Disused railway station in South Yorkshire, England

Tinsley railway station served the growing community of Tinsley, in Sheffield, South Yorkshire, England.

==History==
The station was designed by the company architect John Holloway Sanders and was opened in March 1869. It also served the workers at the nearby steelworks, which had moved to or had been founded in the lower Don Valley following major changes in manufacturing methods in the mid-to-late 19th century.

The station, opened by the South Yorkshire Railway, was built on the line between Sheffield Victoria and Barnsley and became a junction station with the opening of the line from Tinsley Junction (later Tinsley South Junction) to the original Rotherham station by the Manchester, Sheffield and Lincolnshire Railway.
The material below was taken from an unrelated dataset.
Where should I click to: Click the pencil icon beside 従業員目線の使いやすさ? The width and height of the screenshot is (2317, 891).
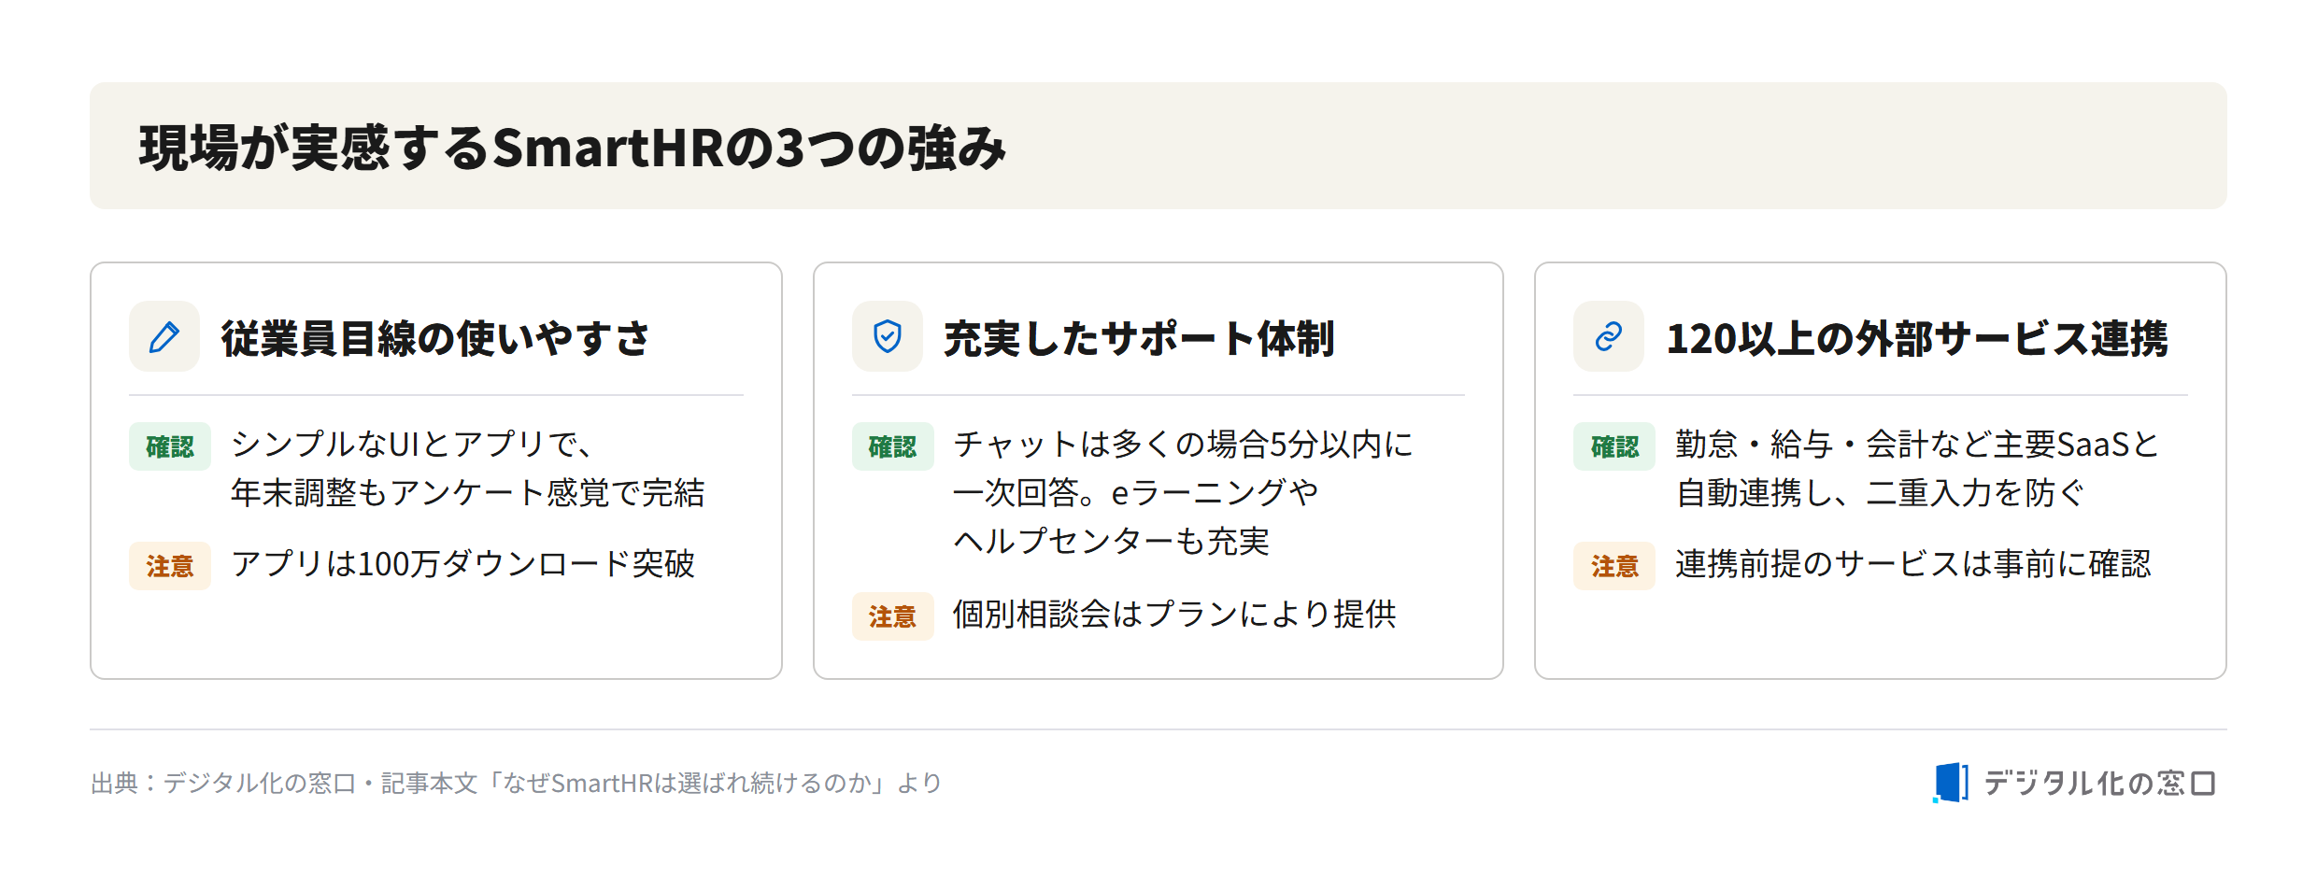[x=164, y=336]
The station was located by the main Sheffield to Rotherham road in Tinsley, now on the Sheffield side of M1 by junction 34.

The station had two platforms, flanking the running lines, and was surrounded by sidings belonging to steel works, in particular Hadfields. This was also the site of the siding, to the rear of the Barnsley-bound platform; the "Tinsley Banker", a locomotive, or sometimes locomotives, whose job was to assist (bank/push) trains up the gradients to Barnsley.
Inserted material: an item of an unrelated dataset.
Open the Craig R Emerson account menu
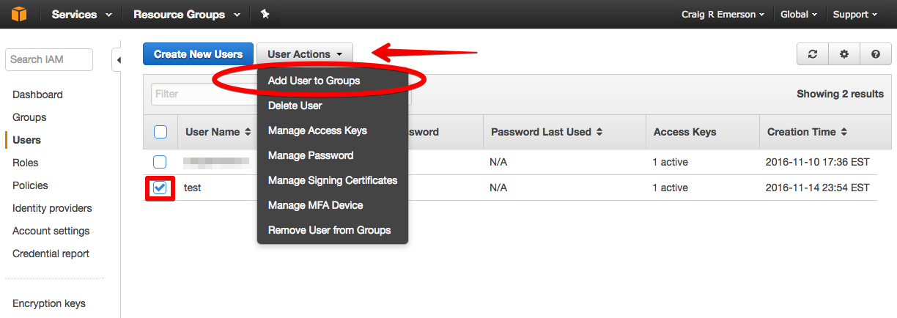Screen dimensions: 897x318 [x=723, y=14]
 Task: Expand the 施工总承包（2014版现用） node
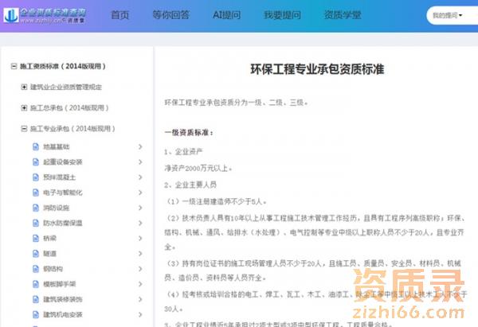(x=24, y=107)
The Tinsley layout was completed with the opening of the Tinsley Curve, which enabled trains to run directly from the Blackburn Valley line to Rotherham.

The station was closed on 29 October 1951.
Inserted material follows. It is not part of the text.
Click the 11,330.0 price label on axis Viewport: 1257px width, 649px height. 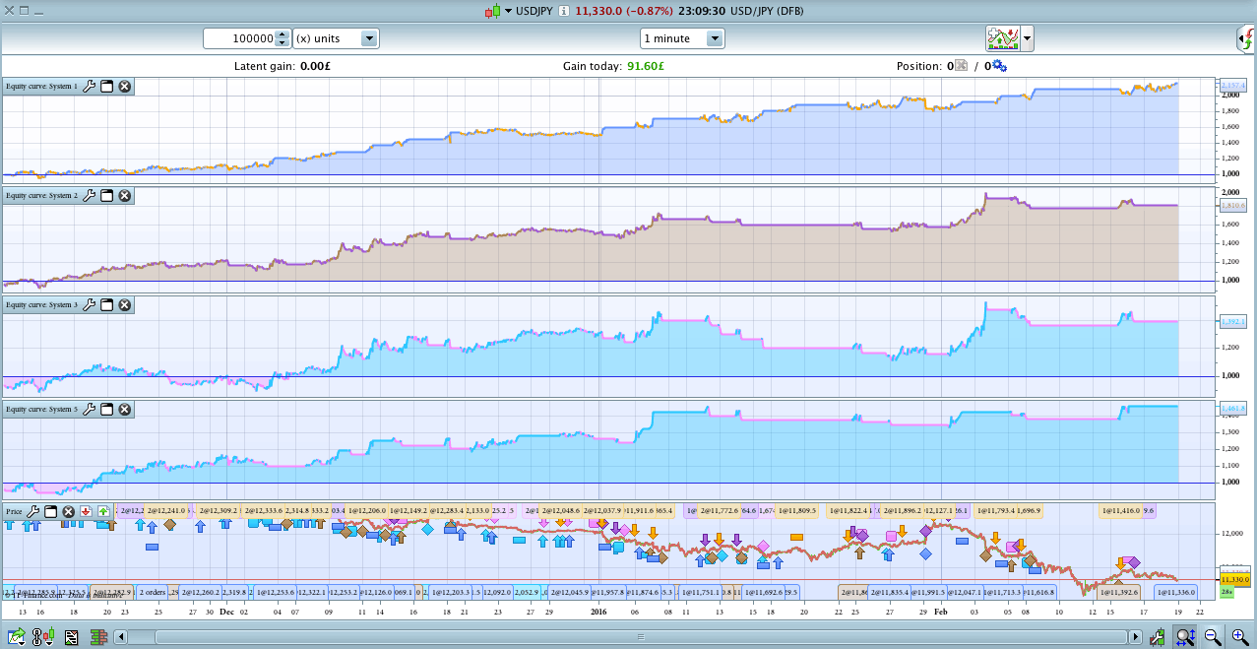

| Preceding station | Disused railways |  |  | Following station |
|---|---|---|---|---|
| Broughton Lane |  | Eastern Region of British Railways Great Central Railway |  | Meadow Hall and Wincobank |
| Broughton Lane |  | Eastern Region of British Railways Sheffield Victoria-Doncaster Line |  | Rotherham Central |

==The site today==
The station buildings are still extant near to the new footbridge, which crosses over the line and Sheffield Supertram. The tram now runs along this part of the old line and the nearest stop is Tinsley/Meadowhall South.